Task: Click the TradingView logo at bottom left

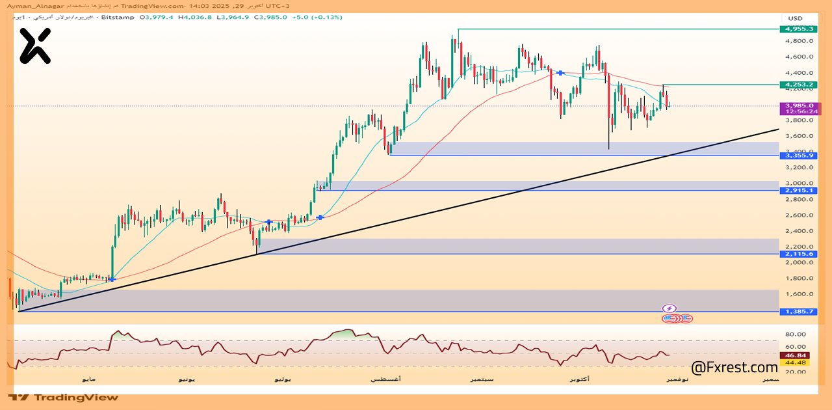Action: click(64, 397)
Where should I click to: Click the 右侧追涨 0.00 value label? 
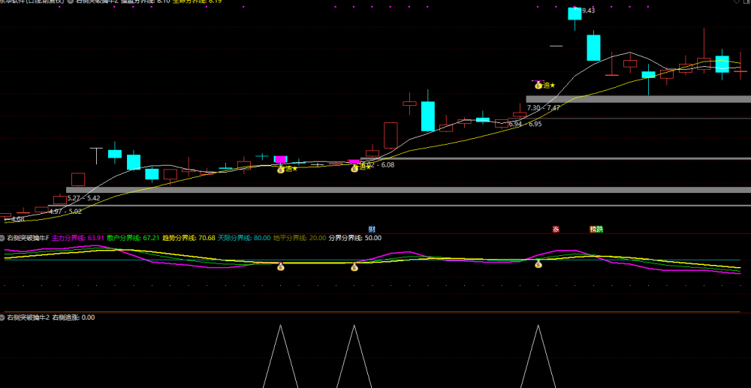tap(74, 317)
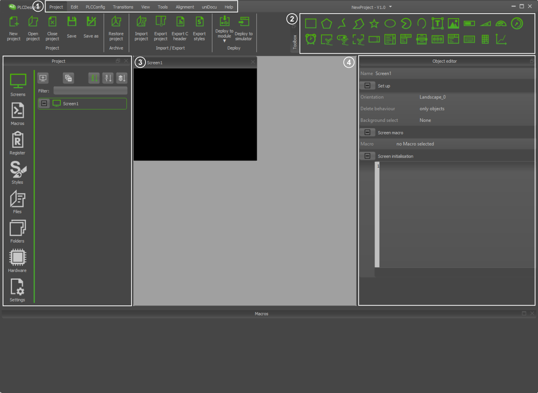Click the Filter text field
The height and width of the screenshot is (393, 538).
(x=90, y=91)
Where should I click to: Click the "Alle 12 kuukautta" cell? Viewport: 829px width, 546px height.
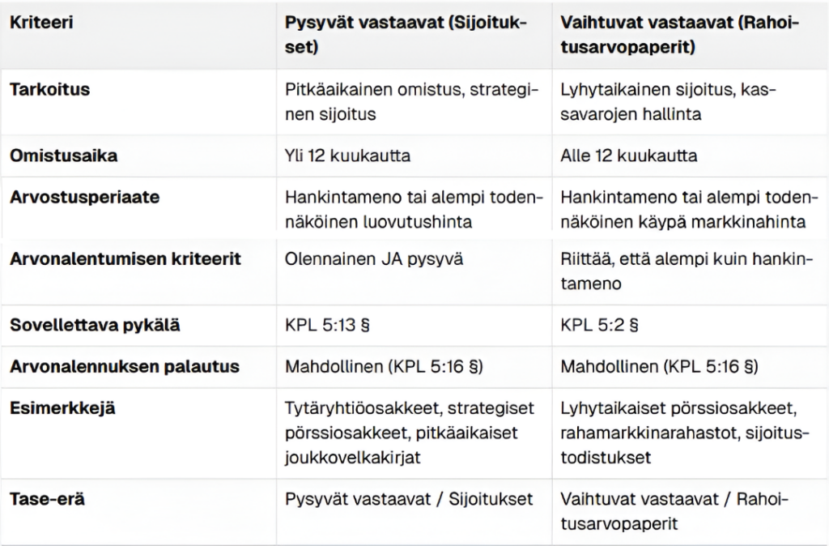click(x=628, y=156)
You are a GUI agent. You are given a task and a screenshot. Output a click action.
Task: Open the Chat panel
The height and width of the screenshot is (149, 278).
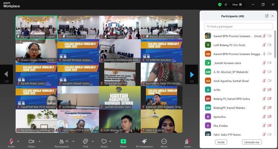85,141
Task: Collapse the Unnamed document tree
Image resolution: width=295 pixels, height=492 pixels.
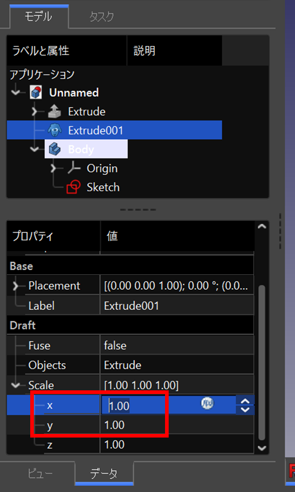Action: click(15, 93)
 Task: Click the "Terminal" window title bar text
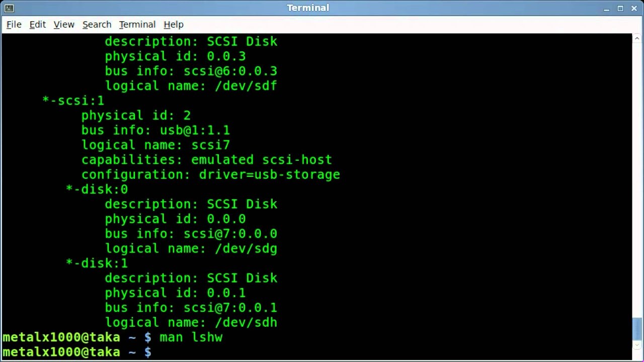[x=308, y=8]
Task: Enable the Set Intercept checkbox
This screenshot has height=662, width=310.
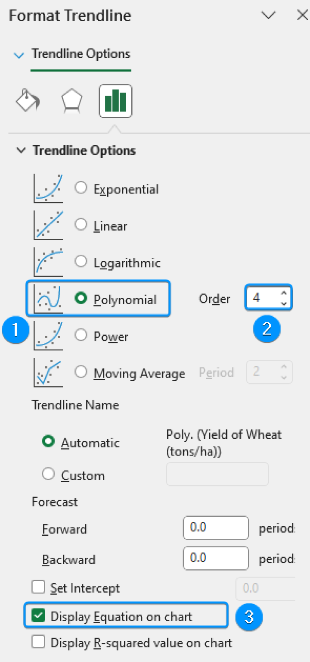Action: [38, 587]
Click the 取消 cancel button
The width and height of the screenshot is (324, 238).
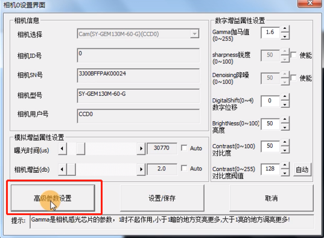pos(272,198)
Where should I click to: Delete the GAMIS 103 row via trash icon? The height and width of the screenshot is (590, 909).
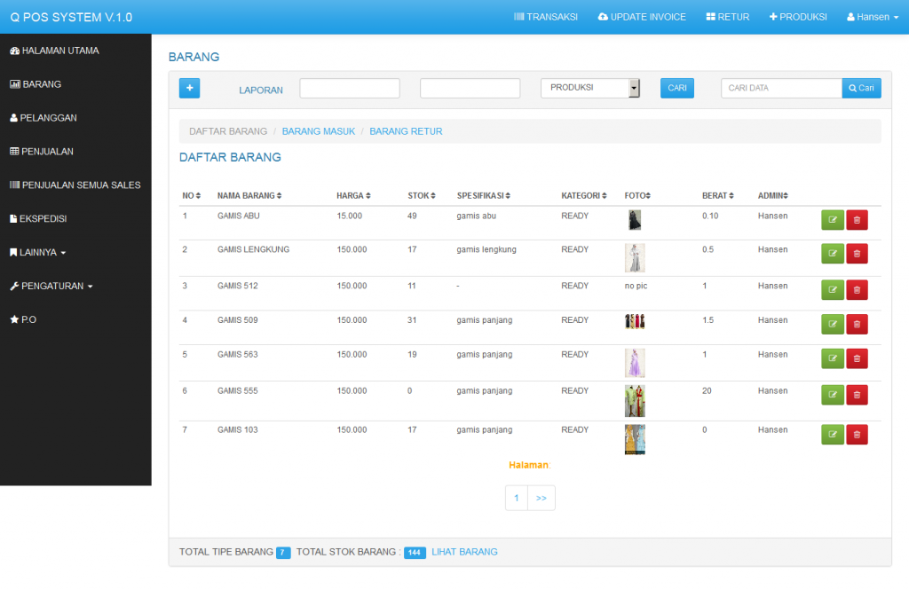click(857, 434)
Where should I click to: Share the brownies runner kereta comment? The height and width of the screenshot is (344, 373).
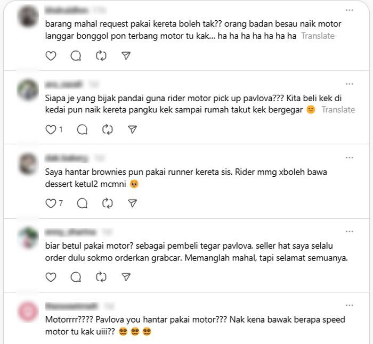point(133,203)
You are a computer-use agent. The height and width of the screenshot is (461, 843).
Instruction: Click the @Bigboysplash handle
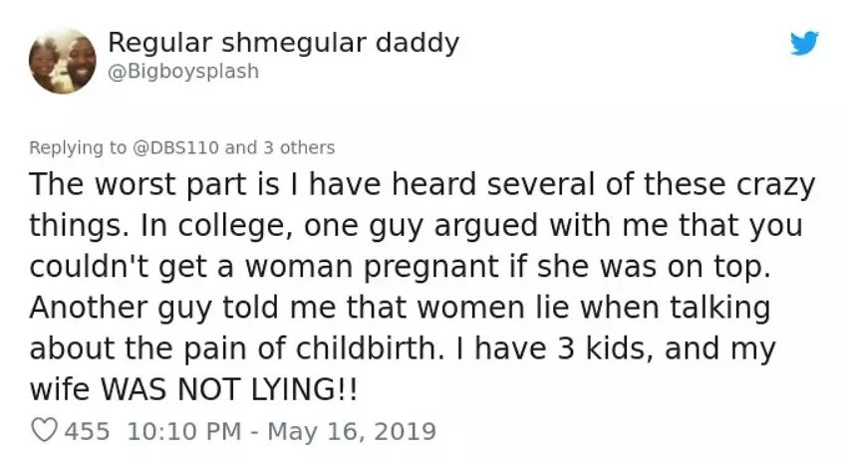click(182, 71)
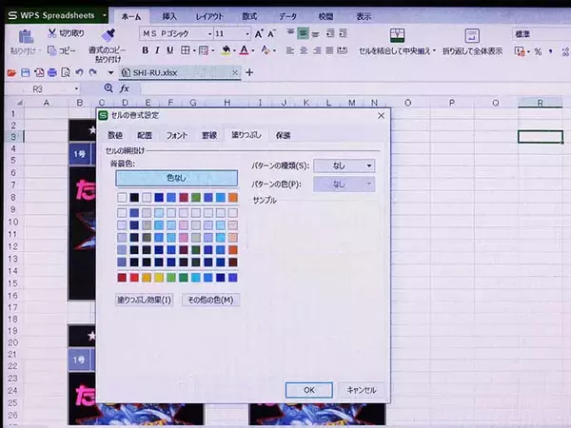Click the fx insert function icon
The image size is (571, 428).
124,88
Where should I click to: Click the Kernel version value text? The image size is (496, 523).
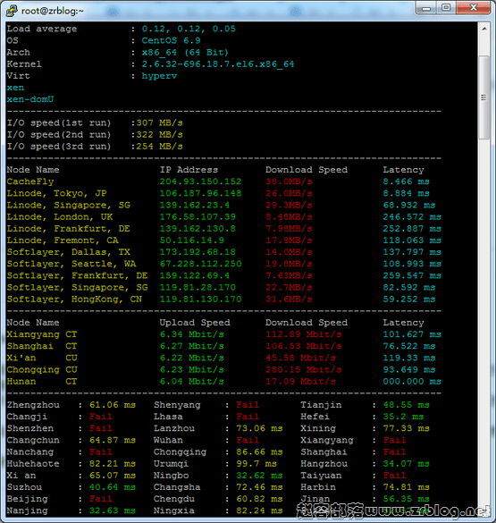218,64
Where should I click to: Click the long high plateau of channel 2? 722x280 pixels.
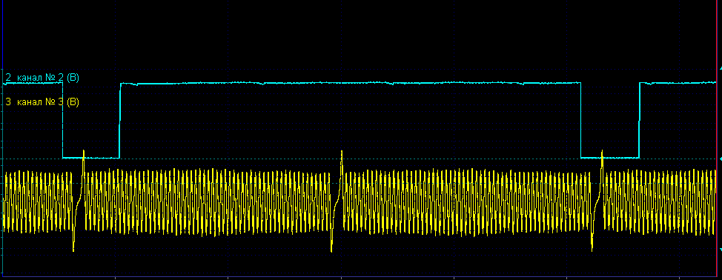pyautogui.click(x=351, y=83)
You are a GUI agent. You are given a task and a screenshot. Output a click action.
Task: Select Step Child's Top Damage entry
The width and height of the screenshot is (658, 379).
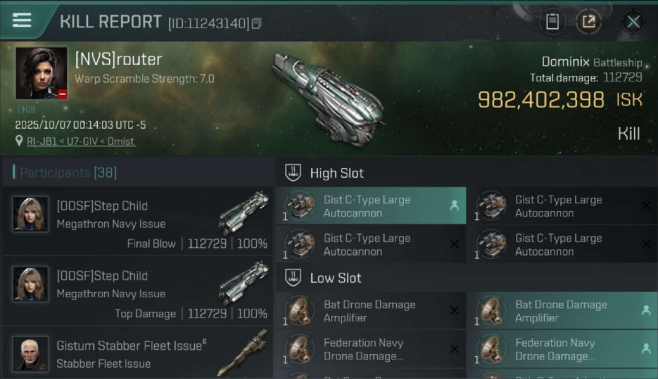[x=138, y=292]
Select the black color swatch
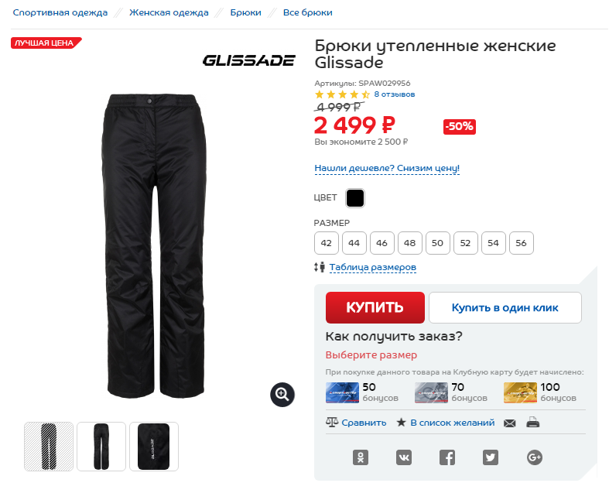The width and height of the screenshot is (609, 500). pyautogui.click(x=355, y=198)
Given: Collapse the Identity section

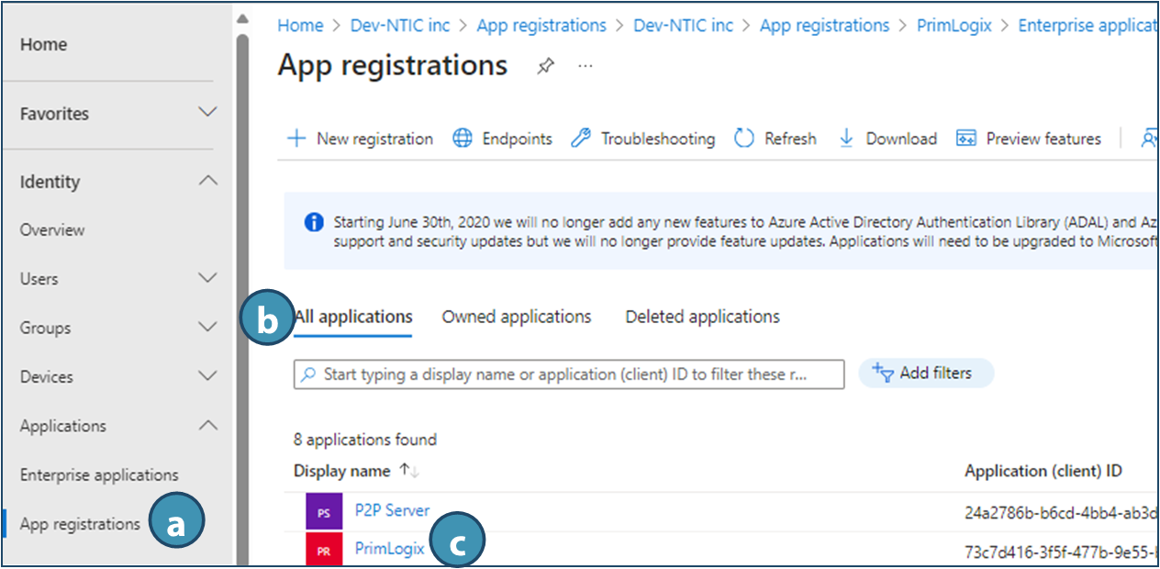Looking at the screenshot, I should click(x=208, y=181).
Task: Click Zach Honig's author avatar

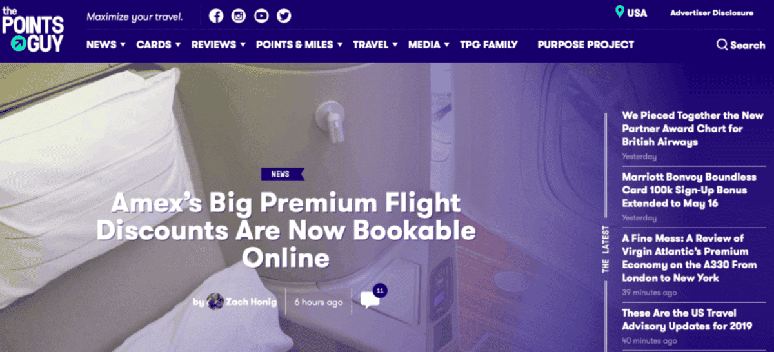Action: (x=215, y=301)
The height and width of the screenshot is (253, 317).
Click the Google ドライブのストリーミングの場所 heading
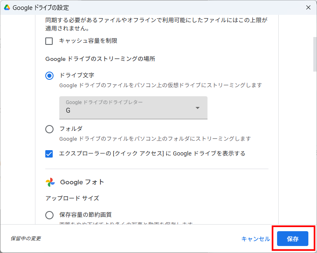[x=100, y=59]
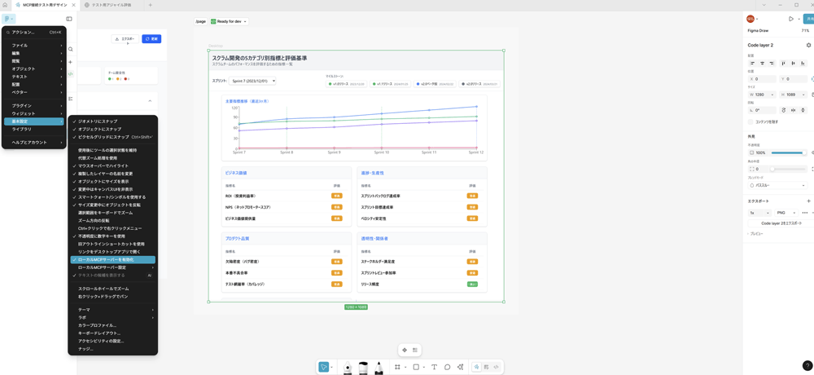Open the PNG export format dropdown
This screenshot has height=375, width=814.
[x=786, y=213]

* * * * * * * * *

**Task prompt**
When you copy the records above, keep every word exact and leave out the pictures they contain.

**Response**
Task: Click the TradingView logo at bottom left

Action: click(64, 397)
Where should I click to: Click the 右侧追涨 0.00 value label? 
tap(74, 317)
Click the Filter text field
The height and width of the screenshot is (393, 538).
(x=90, y=91)
Where should I click to: Click the "Alle 12 kuukautta" cell? Viewport: 829px width, 546px height.
click(x=628, y=156)
You are a GUI agent. You are given a task and a screenshot. Output a click action.
Task: Open the Chat panel
The height and width of the screenshot is (149, 278).
85,141
Task: Collapse the Unnamed document tree
Image resolution: width=295 pixels, height=492 pixels.
Action: click(15, 93)
 Task: Click the "Terminal" window title bar text
[x=308, y=8]
Task: Enable the Set Intercept checkbox
This screenshot has height=662, width=310.
Action: [38, 587]
Click the 取消 cancel button
The width and height of the screenshot is (324, 238).
pos(272,198)
Where should I click to: Delete the GAMIS 103 row via trash icon? The height and width of the screenshot is (590, 909).
click(857, 434)
Where should I click to: Share the brownies runner kereta comment? The height and width of the screenshot is (344, 373).
point(133,203)
You are a computer-use agent. The height and width of the screenshot is (461, 843).
Instruction: Click the @Bigboysplash handle
click(182, 71)
Click the fx insert function icon
The image size is (571, 428).
124,88
Where should I click to: Click the Kernel version value text? The image size is (496, 523).
218,64
Where should I click to: Click the long high plateau of channel 2? 722x280 pixels.
pyautogui.click(x=351, y=83)
You are a GUI agent. You are given a task and a screenshot. Output a click action.
Task: Select Step Child's Top Damage entry
The width and height of the screenshot is (658, 379).
[x=138, y=292]
Select the black color swatch
The width and height of the screenshot is (609, 500). pyautogui.click(x=355, y=198)
Given: Collapse the Identity section

Looking at the screenshot, I should click(x=208, y=181).
Task: Click Zach Honig's author avatar

Action: (x=215, y=301)
The height and width of the screenshot is (253, 317).
Click the Google ドライブのストリーミングの場所 heading
[x=100, y=59]
Open the PNG export format dropdown
This screenshot has height=375, width=814.
[x=786, y=213]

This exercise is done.